There’s No Feta in Crete

Welcome to the land of lost cheeses, where a band of shepherds and farmers resist industrialization

By Katherine Whittaker


Published on January 31, 2018

Stelios Trilirakis is cooking goat on one of the four woodburning stoves outside his restaurant. An hour’s drive on winding mountain roads from the western port city of Chania, the restaurant, Dounias, isn’t easy to find. Nestled in one of the many bends in the road, it sneaks up on you. You know you’re there when you see the smoke coming from the small outdoor ovens, fed by long sticks gathered from his trees that now protrude from the flames like gnarled tongues. Atop the fires are clay pots filled with frying potatoes and long-roasted goat. Trilirakis uses no electricity and cooks with the meat and milk of animals he raises and the vegetables he grows. In addition to sheep and goats, Trilirakis has one of the few cattle farms on the island. His cows are known as gidomouskara, literally “goat beef,” for the goatlike feet that are a necessity on this cliffside terrain.

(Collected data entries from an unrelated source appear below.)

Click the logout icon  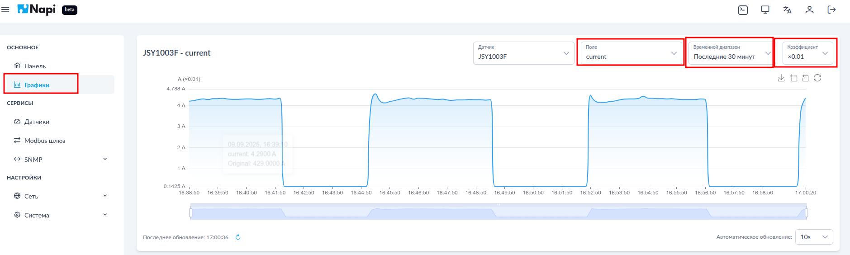pyautogui.click(x=831, y=10)
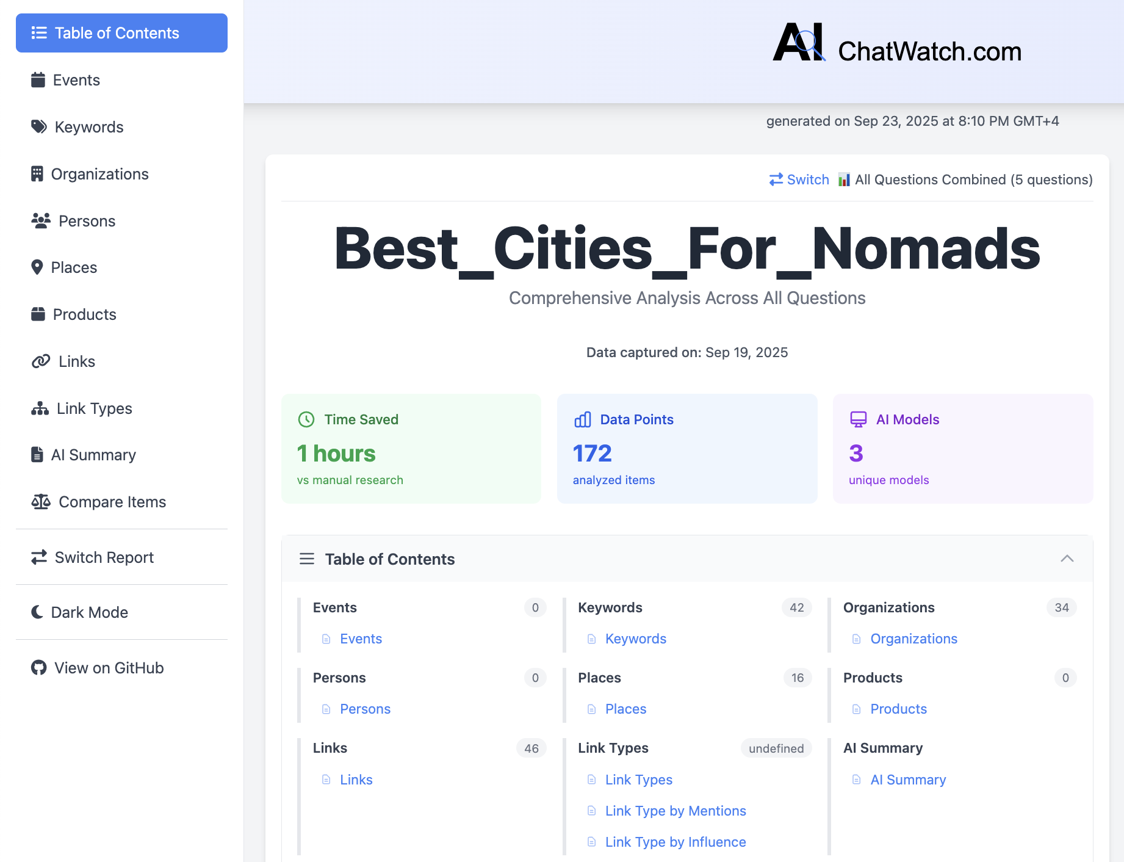Go to Organizations link in contents grid
1124x862 pixels.
tap(913, 639)
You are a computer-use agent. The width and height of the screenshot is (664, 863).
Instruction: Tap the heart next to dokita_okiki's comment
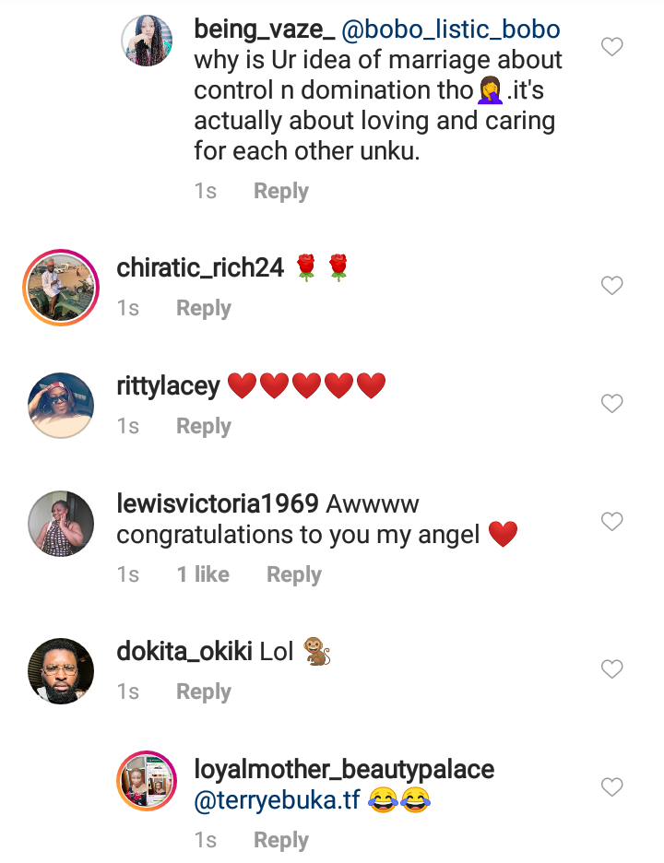pos(612,669)
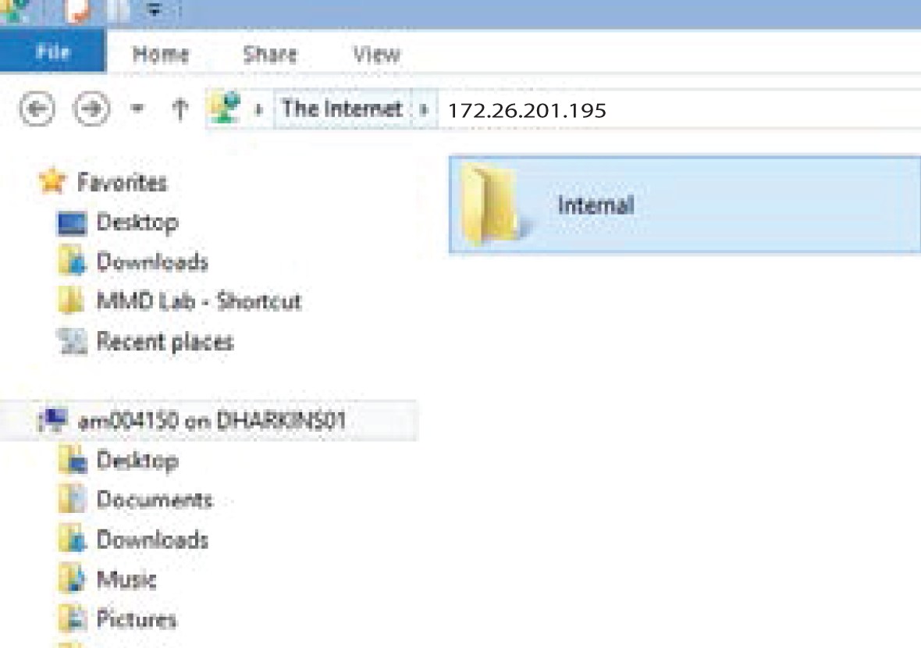921x648 pixels.
Task: Select am004150 on DHARKINS01 computer icon
Action: coord(53,421)
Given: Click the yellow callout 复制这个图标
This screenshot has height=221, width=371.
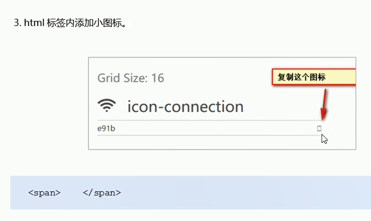Looking at the screenshot, I should coord(314,77).
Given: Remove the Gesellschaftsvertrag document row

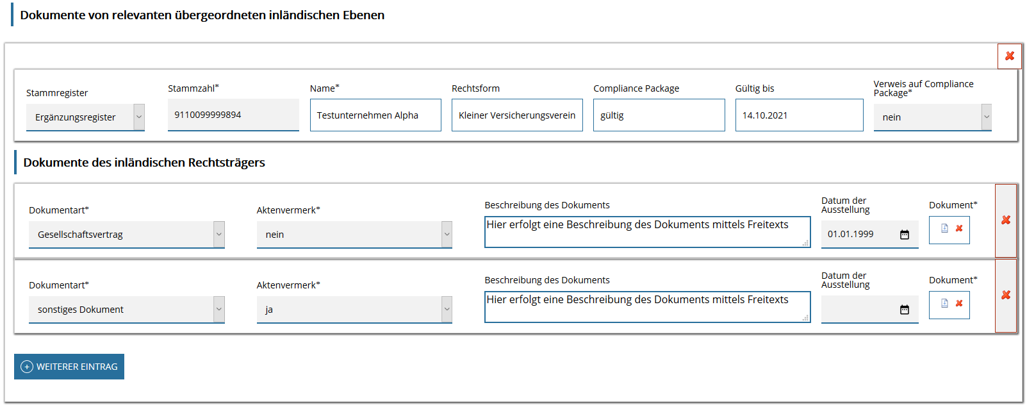Looking at the screenshot, I should tap(1005, 220).
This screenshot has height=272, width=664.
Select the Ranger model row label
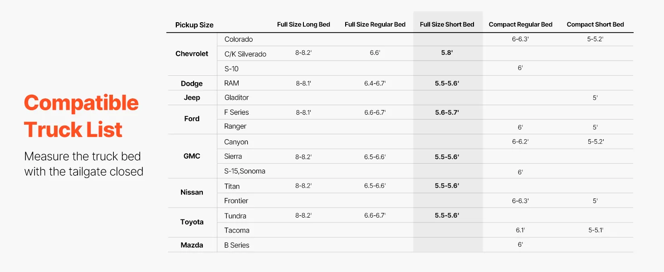(236, 126)
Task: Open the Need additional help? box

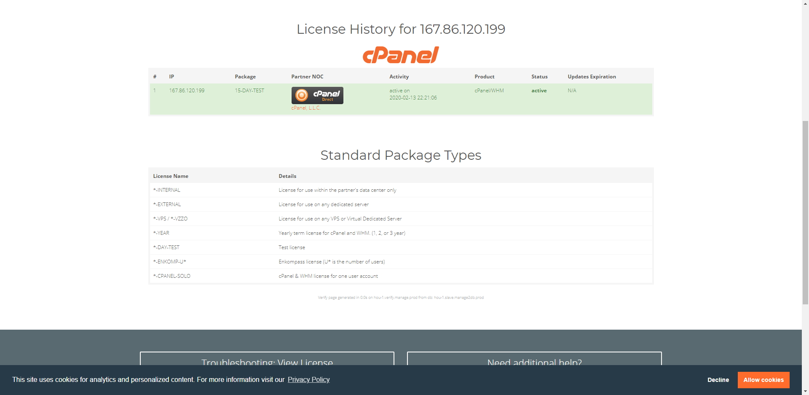Action: 534,360
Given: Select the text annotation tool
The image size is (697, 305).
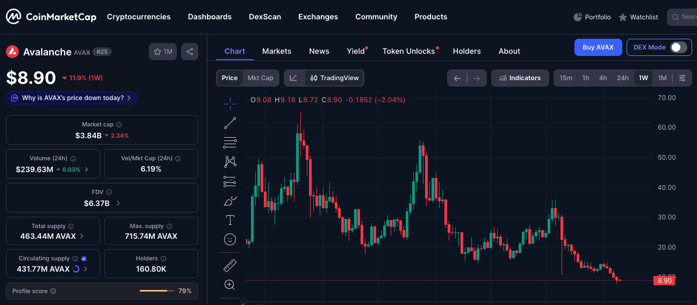Looking at the screenshot, I should 230,220.
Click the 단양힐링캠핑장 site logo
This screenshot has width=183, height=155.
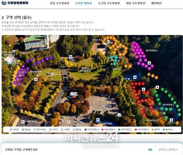tap(15, 3)
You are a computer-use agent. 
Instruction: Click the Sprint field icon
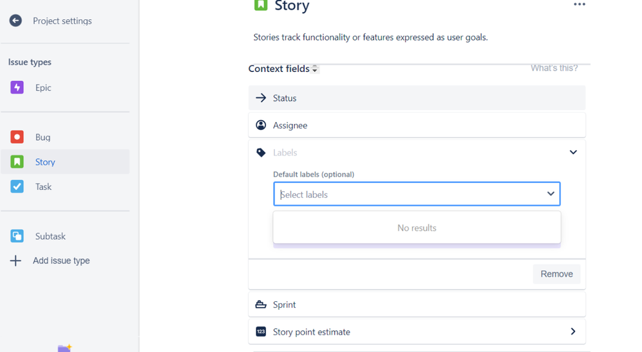pos(261,304)
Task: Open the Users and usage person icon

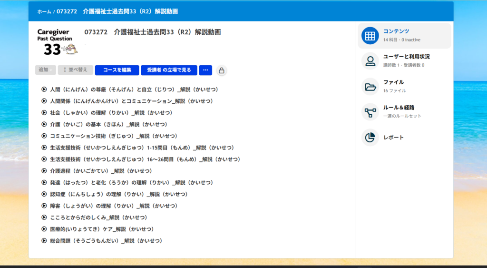Action: point(370,61)
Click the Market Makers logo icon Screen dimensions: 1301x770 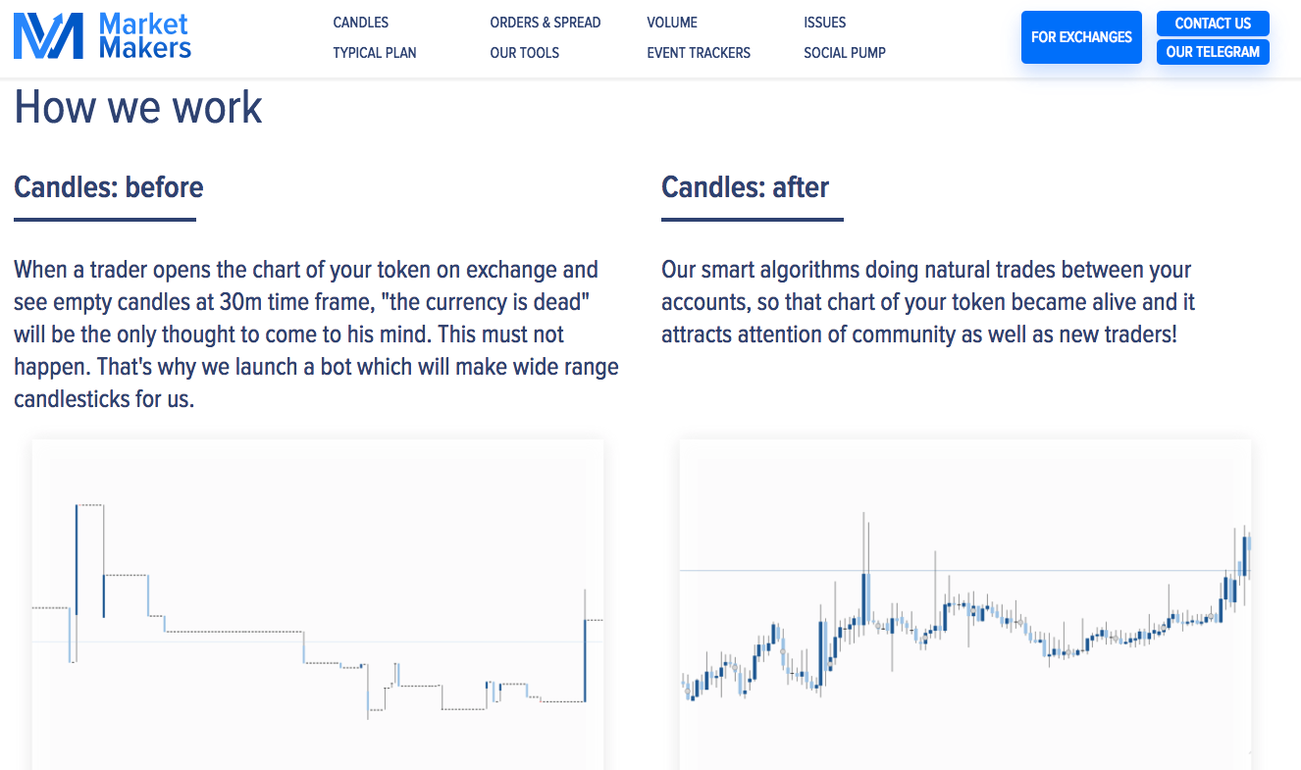coord(48,36)
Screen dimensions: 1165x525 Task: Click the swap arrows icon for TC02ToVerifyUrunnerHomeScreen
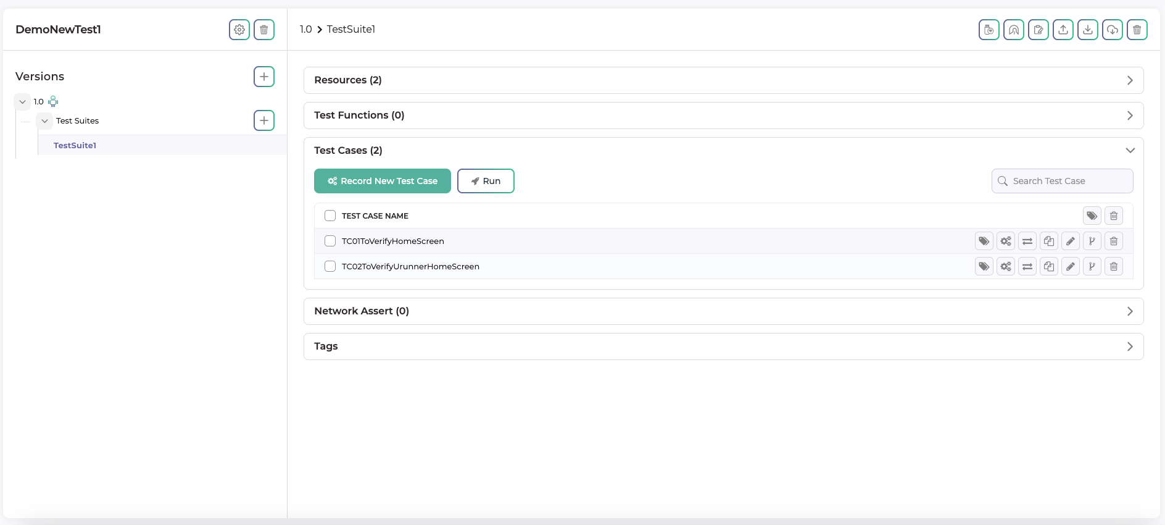pos(1027,267)
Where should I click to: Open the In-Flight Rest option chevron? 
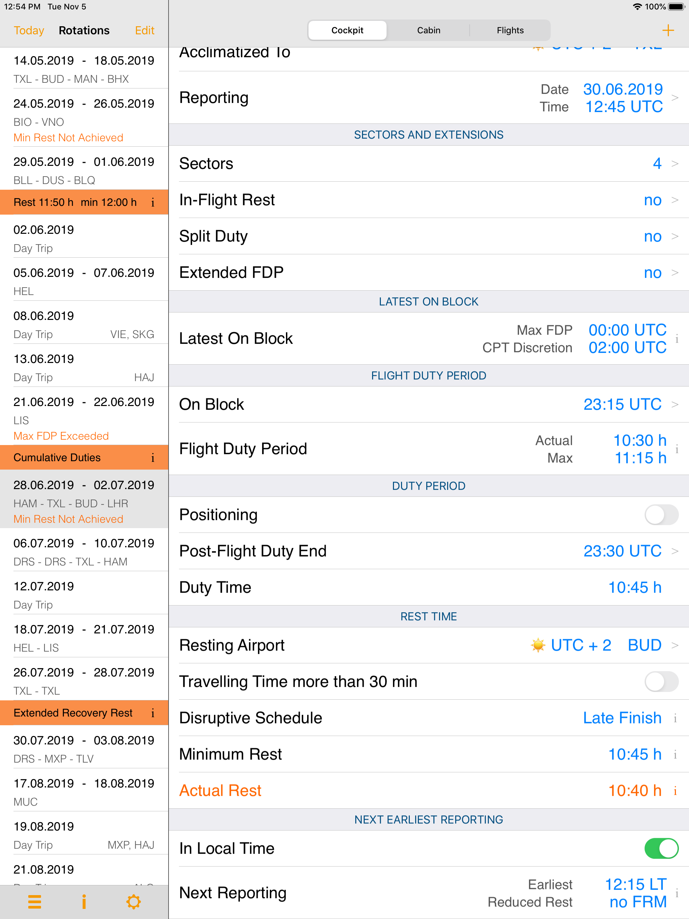pyautogui.click(x=675, y=200)
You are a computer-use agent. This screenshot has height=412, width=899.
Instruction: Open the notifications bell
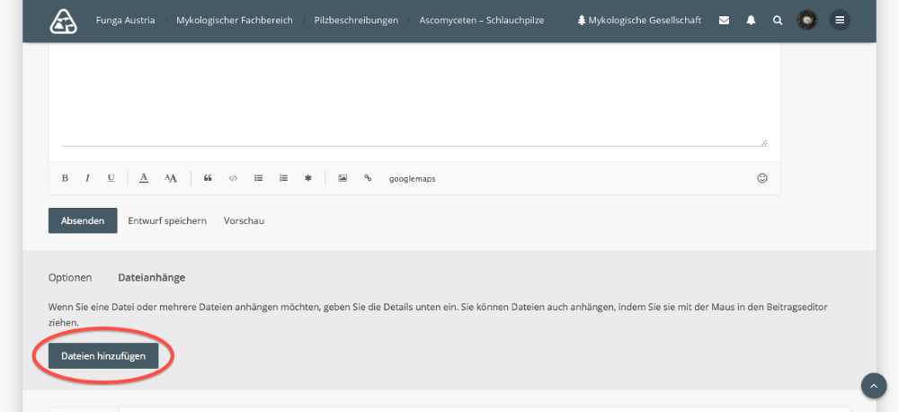point(751,21)
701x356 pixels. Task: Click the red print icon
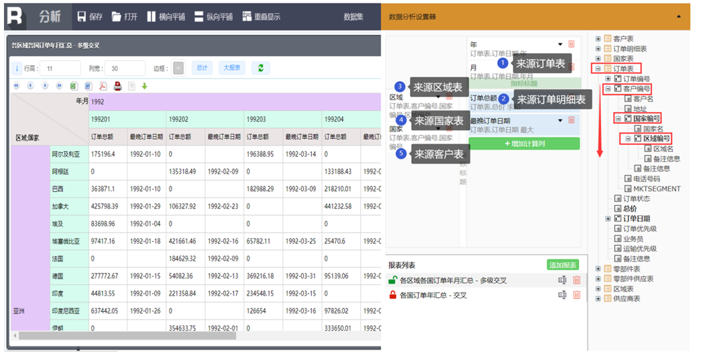(x=117, y=86)
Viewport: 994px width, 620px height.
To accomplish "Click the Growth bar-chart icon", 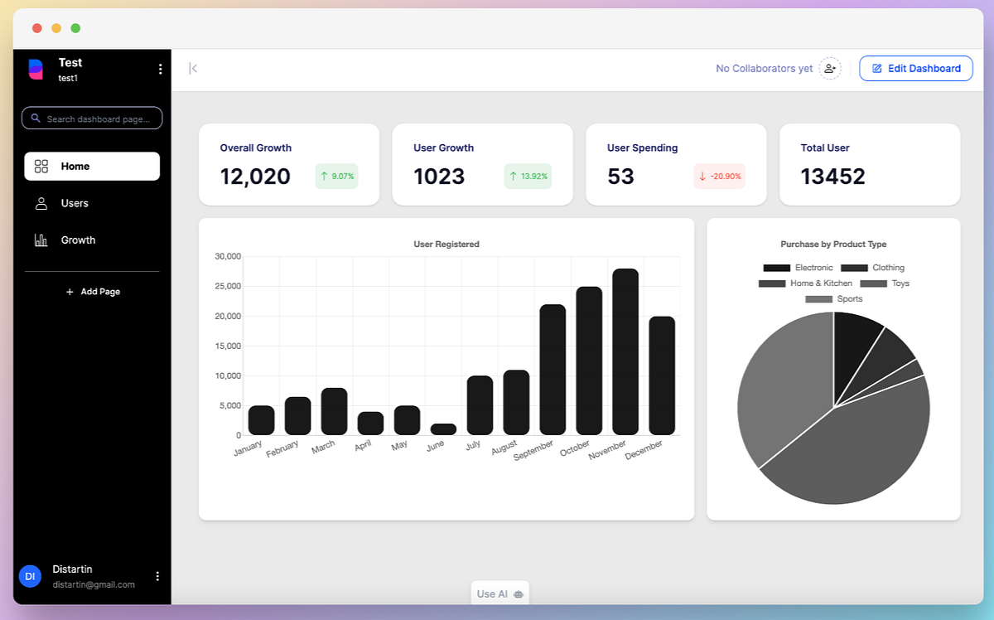I will [x=41, y=240].
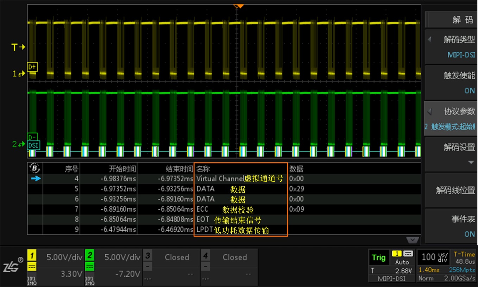Click the yellow channel 1 number icon

coord(32,255)
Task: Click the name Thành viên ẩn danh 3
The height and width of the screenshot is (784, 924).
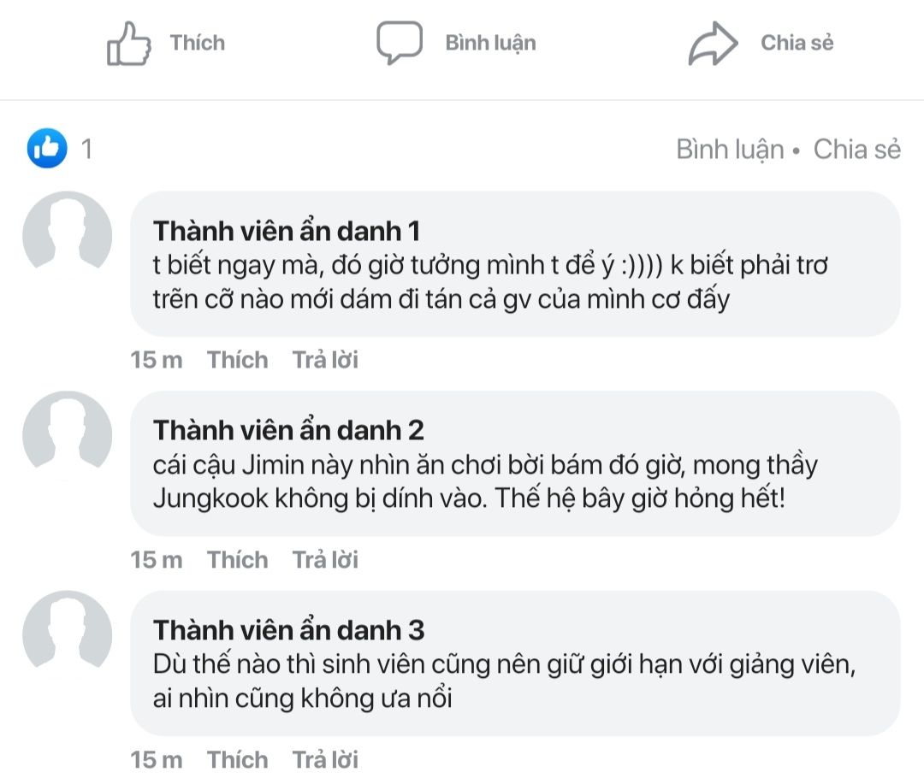Action: tap(288, 630)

Trilirakis is agile and quick and doesn’t stop moving. Now he’s at the stove, pouring fresh milk into a clay pot where cauliflower and broccoli are stewing. He stirs pots of simmering goat and adjusts the wood fire below. He darts to the garden, looking for herbs to add to the salad. Next, he’s in the open-air pavilion, across the street from his kitchen and up a set of wooden stairs. Here diners sit at simple tables, enjoying the spectacular view of the green valley leading down to Chania’s port.

Dounias doesn't have menus, so Trilirakis explains what each dish is as he delivers it to the table. There's fouriaro­tragos, or wild male goat, a traditional dish made by shepherds living in the mountains, the meat sizzled for hours in its own fat. Then there are potatoes fried in his homemade olive oil, so tender that they are hard to stab with a fork. He also brings out plates of vegetables, like spinach stew with manaroli or biza, a legume similar to a chickpea but with a characteristic black spot, and a potato and pumpkin boureki. Unlike the börek pastries made across most of the Mediterranean, this is a dish of layered potato and squash, topped with mizithra cheese. And there's plenty of yemista: zucchini and peppers stuffed with rice, ground lamb, and herbs.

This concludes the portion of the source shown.